I thought the point was to get the work done.

Okay...so back to reality.  As I mentioned, it's ironic that I can recognize this at my day job, but fail entirely to recognize that I'm making my own life as a writer excessively difficult because I won't do things the easy way.

Actually, I do recognize it.  I'm just unsure what to do about it.  It all comes down to commercial fiction versus...writing what you love to write.  If what you happen to love to write fits more-or-less into the current market, wow, you've got it made.

When I first started seriously trying to get published, I was in a critique group.  One of the ladies wrote very, very erotic material.  And all of a sudden, erotic is "in".  All the big publishers are scrambling to open new, erotic lines.  So she's got all kinds of contracts and books coming out.  Amazing.

But me...that's where the irony comes in.  My mom always said, "If there's an easy road and a hard road, you'll always take the hard road."

"But the hard road is the right road," I replied.  "Because the easy road takes you into the valley where you see nothing and the hard road takes you to the top of the hill where you can see everything.  And I need to see everything to know which road to take next."

I always had a logical reason for that hard road.

This time, I'm not so sure.  Am I just being stubborn in refusing to give up much needed scene and page space to long, explicit sex scenes?  I don't know.  It sure annoys me when other authors do that--particularly if it ends up they give short-shrift to the mystery or other sub-plot(s).
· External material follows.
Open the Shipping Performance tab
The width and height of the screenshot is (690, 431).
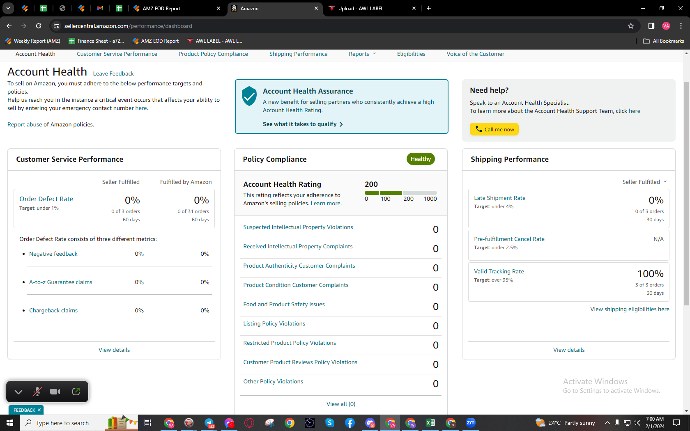(x=298, y=54)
Of course, I could do that.  But, I'd have to give up a lot of sub-plots, complications, and much of the mystery.  Of course, I'd be much better compensated for being such a "good sport" about it and toeing the line.  I'd probably be a heck of a lot more popular.  I could be on that easy, smooth road to fame and fortune, heading down into that nice, green valley instead of up that rocky, steep hill.

I could be a NY Times bestselling author.

Well, maybe not--I mean a lot of it also depends upon the quality of your writing, your imagination, and your mastery of the writing craft in general...but...  If you are writing with the expectation to sell, and the market you are targeting is the commercial fiction market, how far do you go to fit in?

(Interesting that a lot of my stories concern people who simply don't "fit it".  I wonder where that theme comes from?)

What if what you love to write isn't commercially viable?

Do you say, "To heck with it, I'm a writer so I'll just write this commercial stuff because it will sell, even though I personally wouldn't--and don't--read it."

Wonder if pretty much everything you read tends to be from rather obscure authors, or authors from the last century?  And what does that say about you?  Do you need a mental evaluation?

Do you go to smaller publishing houses, knowing the trade-off is fewer sales and almost no pay?

How do you know when you are just being stupidly stubborn and need to learn to "get with the program" and write the popular stuff?

What if writing in a more popular style with more popular content makes you want to weep and slash your wrists?  (It probably means you really do need a thorough mental evaluation.)

What if writing in a less popular style makes you glow with excitement and gives you the drive to get to that keyboard and start typing?

Should you go to a psychiatrist and ask for drugs so you aren't depressed anymore when you have to give up the scenes crucial to solving your mystery sub-plot so you can insert sex scenes and still stay within the page limits?

When are you traveling that hard road out of sheer, cussed stubbornness?

(When will I learn to spell?)

And should a writer really put out a blog like this one?  Would a good writer like Jenny Crusie put out a blog like this one?  Methinks--not!

On the other hand, I'm not Jenny Crusie, although I often wish I was.  Sadly enough, even more often I wish I was H. H. Munroe (better know as Saki), but he was a guy and he died in a foxhole, and that's not my "thing".  I like being married to a guy, sure, but I don't really want to be one.  Especially not a dead guy.

But he was a fabulous writer.  

So, I sure don't have any answers.  I wish I did.

And if I've left you confused and wandering around in the weeds, I'm sorry.  But rest assured, I'm just as lost as you are.